139. Sur le point d’achever l’un des romans sur la guerre le plus juste, poignant, terrible que j’ai lus. Hanson, double fictionnel de l’auteur, s’engage dans les Forces spéciales (les Bérets verts) au Vietnam, et va découvrir qu’il aime tuer, que la guerre est son élément ; en permission chez lui, il est incapable de s’adapter à la vie civile et souffre de crises aiguës de paranoïa. Retour « chez lui », au Vietnam, liens de camaraderie très forts, réflexions sur l’absurdité de cette guerre, sur l’impéritie des cadres militaires et de Nixon. Personnage ambigu, troublant. Un roman dérangeant. Du grain à moudre pour tenter de saisir ce que peut ressentir un militaire en action, les scènes de combat sont d’une extrême cruauté et d’un grand réalisme. Mais on touche là à une expérience des limites, au-delà de la morale, en ce qui concerne l’ennemi du moins. Monde en noir et blanc, manichéen, simple à comprendre : tuer ou être tué, l’ennemi est vietnamien. Pas d’autre vérité que cela.

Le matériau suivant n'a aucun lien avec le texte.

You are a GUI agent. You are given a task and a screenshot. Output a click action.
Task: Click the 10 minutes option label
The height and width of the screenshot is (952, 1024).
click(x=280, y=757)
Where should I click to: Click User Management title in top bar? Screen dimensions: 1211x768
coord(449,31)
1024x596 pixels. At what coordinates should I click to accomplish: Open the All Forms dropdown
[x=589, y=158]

140. Je commence (ou continue) à saturer… j’équilibre en travaillant à d’autres projets moins éprouvants (textes de présentation d’Archéologies ferroviaires pour la revue en ligne D-Fiction, exercices photographiques, propositions du Tiers-Livre, textes en cours, idée de micro-lectures audio.)

17 sept 21

136. Terminé lecture de Guerre d’Algérie, Le silence des appelés, de Claude Juin (2021). Lecture rendue agaçante par un emploi parcimonieux de la ponctuation, et une relecture du manuscrit défaillante. A cela près, le bouquin est intéressant, malgré des digressions autobiographiques un peu vaines, malgré un traitement du thème plutôt rapide. Il ne faut pas s’attendre à une étude sociologique, mais à un récit autobiographique, traversé d’analyses pertinentes. Me reste à reprendre les passages repérés qui intéressent mon propos. L’auteur est attachant dans sa fidélité à un idéal humaniste, respectueux des Algériens. Accueil hostile de son livre par les partisans nostalgiques de la France coloniale, évidemment.

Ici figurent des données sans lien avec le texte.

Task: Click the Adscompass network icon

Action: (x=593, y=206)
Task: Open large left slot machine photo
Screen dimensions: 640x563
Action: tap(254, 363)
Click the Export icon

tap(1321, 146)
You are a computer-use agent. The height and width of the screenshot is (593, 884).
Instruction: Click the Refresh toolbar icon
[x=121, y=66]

137. Reçu Sous le feu, la mort comme hypothèse de travail, de l’ancien militaire et historien Michel Goya (20152). Titre percutant, dans une étude récente de la vie du soldat près de la mort, individuellement et collectivement.

15 sept 21

135. Un post dans l’un des groupes spécialisés FB attire particulièrement mon attention : un communiqué du FLN, en date du 9 mai 62, à Constantine (soit après les accord d’Evian signés le 18 mars 62) :

Dans sa violence explicitement revendiquée, il fait écho à l’un des thèmes que je commence à développer : mettre en regard le pro patria mori (à nuancer car il n’est pas question de «  guerre ») et l’animalisation des militaires par ce comité de vigilance, mettant sur le même plan le mouton sacrificiel de l’Aïd et les Français. Violence régressive qui méconnaît la sacrifice abrahamique, le passage du sacrifice humain au sacrifice animal : à rebours de l’évolution religieuse. Le passage du littéral au symbolique, du non-sacrifice (humain) est le fondement tant du judaïsme que de l’islam. Ce comité de vigilance ignore ou feint d’ignorer ce qui confère aux deux religions du Livre leur dignité, l’annonce de l’égorgement des Français confirme ainsi l’indignité et l’abjection de ces Musulmans, leur obstination à refuser l’évidence historique des accords d’Evian et à poursuivre dans la cruauté.

14 sept 21

132. Chiné quelques numéros de la revue Bibliothèque de Travail, de juin 58, juin 60 et avril 61, sur la deuxième guerre mondiale : cela servira peut-être plus tard pour le projet sur mon grand-père Aristide. Numéros édités par l’Ecole Moderne, sise à Cannes…Parfum de vieux papier, l’œuvre de Freinet entre les mains. Lu cette nuit le court et magnifique Premier amour de Beckett.

133. Utilisation de l’embrayeur «  non pas », proposée par F. Bon, ouvre une porte fructueuse (un demi-feuillet, pas si mal, pour Algérie). (le feuillet comme aune de l’avancée…)

134. Skype avec les éditions JOU et leur distributeur Serendip à Paris : ça se met en place. Repérage de librairies où envoyer Archéologies ferroviaires. Aujourd’hui, autour de Lunel-Viel, un magnifique spot ferroviaire, que j’ai observé et consigné en notes de lumière. Une nouvelle série qui sera bientôt sur L’Œil a faim. Temps orageux, ciel chargé.